Records from a collection:
=== Begin Enclosure ===

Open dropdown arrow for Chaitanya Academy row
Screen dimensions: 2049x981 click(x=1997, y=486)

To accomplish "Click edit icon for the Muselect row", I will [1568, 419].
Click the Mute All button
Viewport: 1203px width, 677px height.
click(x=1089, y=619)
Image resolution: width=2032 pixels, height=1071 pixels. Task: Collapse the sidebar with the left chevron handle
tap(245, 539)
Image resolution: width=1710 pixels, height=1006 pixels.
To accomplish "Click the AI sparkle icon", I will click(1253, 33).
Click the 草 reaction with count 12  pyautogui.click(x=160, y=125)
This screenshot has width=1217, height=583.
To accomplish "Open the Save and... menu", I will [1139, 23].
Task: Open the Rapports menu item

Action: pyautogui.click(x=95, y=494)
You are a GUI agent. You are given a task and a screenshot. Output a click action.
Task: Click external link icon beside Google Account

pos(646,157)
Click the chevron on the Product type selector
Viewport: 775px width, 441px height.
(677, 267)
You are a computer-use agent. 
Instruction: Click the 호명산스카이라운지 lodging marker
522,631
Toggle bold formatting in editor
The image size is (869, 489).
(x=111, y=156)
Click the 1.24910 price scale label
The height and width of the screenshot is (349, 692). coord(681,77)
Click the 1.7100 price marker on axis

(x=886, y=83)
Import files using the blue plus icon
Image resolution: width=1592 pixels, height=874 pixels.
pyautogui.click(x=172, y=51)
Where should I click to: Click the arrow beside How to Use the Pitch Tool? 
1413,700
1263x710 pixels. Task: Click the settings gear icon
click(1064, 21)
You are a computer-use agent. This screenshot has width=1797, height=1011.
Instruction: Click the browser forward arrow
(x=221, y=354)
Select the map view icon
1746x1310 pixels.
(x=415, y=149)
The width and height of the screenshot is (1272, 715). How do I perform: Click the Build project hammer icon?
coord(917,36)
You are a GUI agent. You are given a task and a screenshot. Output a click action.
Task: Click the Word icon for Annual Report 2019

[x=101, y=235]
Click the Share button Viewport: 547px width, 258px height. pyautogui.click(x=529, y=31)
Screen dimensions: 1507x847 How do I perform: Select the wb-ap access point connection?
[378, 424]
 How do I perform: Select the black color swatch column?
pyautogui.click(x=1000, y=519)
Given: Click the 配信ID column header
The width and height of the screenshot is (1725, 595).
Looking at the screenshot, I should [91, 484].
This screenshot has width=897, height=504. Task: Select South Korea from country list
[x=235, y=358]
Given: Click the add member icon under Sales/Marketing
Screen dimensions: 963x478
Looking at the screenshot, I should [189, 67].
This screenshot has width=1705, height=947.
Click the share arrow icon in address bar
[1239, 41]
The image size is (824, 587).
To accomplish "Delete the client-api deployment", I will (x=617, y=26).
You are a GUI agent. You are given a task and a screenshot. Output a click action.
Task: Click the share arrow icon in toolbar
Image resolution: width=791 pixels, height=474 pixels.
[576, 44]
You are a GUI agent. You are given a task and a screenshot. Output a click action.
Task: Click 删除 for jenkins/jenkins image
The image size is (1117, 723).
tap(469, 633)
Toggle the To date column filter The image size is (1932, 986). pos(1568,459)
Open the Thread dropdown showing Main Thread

=== End Enclosure ===

● TASK REQUIREMENTS
All the entries must be retyped exactly.

● TASK RESULT
Open dropdown arrow for Chaitanya Academy row
Screen dimensions: 2049x981 click(x=1997, y=486)

To accomplish "Click edit icon for the Muselect row", I will [1568, 419].
Click the Mute All button
Viewport: 1203px width, 677px height.
click(x=1089, y=619)
Image resolution: width=2032 pixels, height=1071 pixels. Task: Collapse the sidebar with the left chevron handle
tap(245, 539)
Image resolution: width=1710 pixels, height=1006 pixels.
To accomplish "Click the AI sparkle icon", I will click(1253, 33).
Click the 草 reaction with count 12  pyautogui.click(x=160, y=125)
This screenshot has width=1217, height=583.
To accomplish "Open the Save and... menu", I will [1139, 23].
Task: Open the Rapports menu item

Action: pyautogui.click(x=95, y=494)
You are a GUI agent. You are given a task and a screenshot. Output a click action.
Task: Click external link icon beside Google Account

pos(646,157)
Click the chevron on the Product type selector
Viewport: 775px width, 441px height.
(677, 267)
You are a computer-use agent. 
Instruction: Click the 호명산스카이라운지 lodging marker
522,631
Toggle bold formatting in editor
The image size is (869, 489).
(x=111, y=156)
Click the 1.24910 price scale label
The height and width of the screenshot is (349, 692). coord(681,77)
Click the 1.7100 price marker on axis

(x=886, y=83)
Import files using the blue plus icon
Image resolution: width=1592 pixels, height=874 pixels.
pyautogui.click(x=172, y=51)
Where should I click to: Click the arrow beside How to Use the Pitch Tool? 
1413,700
1263x710 pixels. Task: Click the settings gear icon
click(1064, 21)
You are a computer-use agent. This screenshot has width=1797, height=1011.
Instruction: Click the browser forward arrow
(x=221, y=354)
Select the map view icon
1746x1310 pixels.
(x=415, y=149)
The width and height of the screenshot is (1272, 715). How do I perform: Click the Build project hammer icon?
coord(917,36)
You are a GUI agent. You are given a task and a screenshot. Output a click action.
Task: Click the Word icon for Annual Report 2019

[x=101, y=235]
Click the Share button Viewport: 547px width, 258px height. pyautogui.click(x=529, y=31)
Screen dimensions: 1507x847 How do I perform: Select the wb-ap access point connection?
[378, 424]
 How do I perform: Select the black color swatch column?
pyautogui.click(x=1000, y=519)
Given: Click the 配信ID column header
The width and height of the screenshot is (1725, 595).
Looking at the screenshot, I should [91, 484].
This screenshot has width=897, height=504. Task: Select South Korea from country list
[x=235, y=358]
Given: Click the add member icon under Sales/Marketing
Screen dimensions: 963x478
Looking at the screenshot, I should [189, 67].
This screenshot has width=1705, height=947.
Click the share arrow icon in address bar
[1239, 41]
The image size is (824, 587).
To accomplish "Delete the client-api deployment", I will (x=617, y=26).
You are a GUI agent. You are given a task and a screenshot. Output a click action.
Task: Click the share arrow icon in toolbar
Image resolution: width=791 pixels, height=474 pixels.
[576, 44]
You are a GUI agent. You are given a task and a screenshot. Output a click action.
Task: Click 删除 for jenkins/jenkins image
The image size is (1117, 723).
tap(469, 633)
Toggle the To date column filter The image size is (1932, 986). pos(1568,459)
Open the Thread dropdown showing Main Thread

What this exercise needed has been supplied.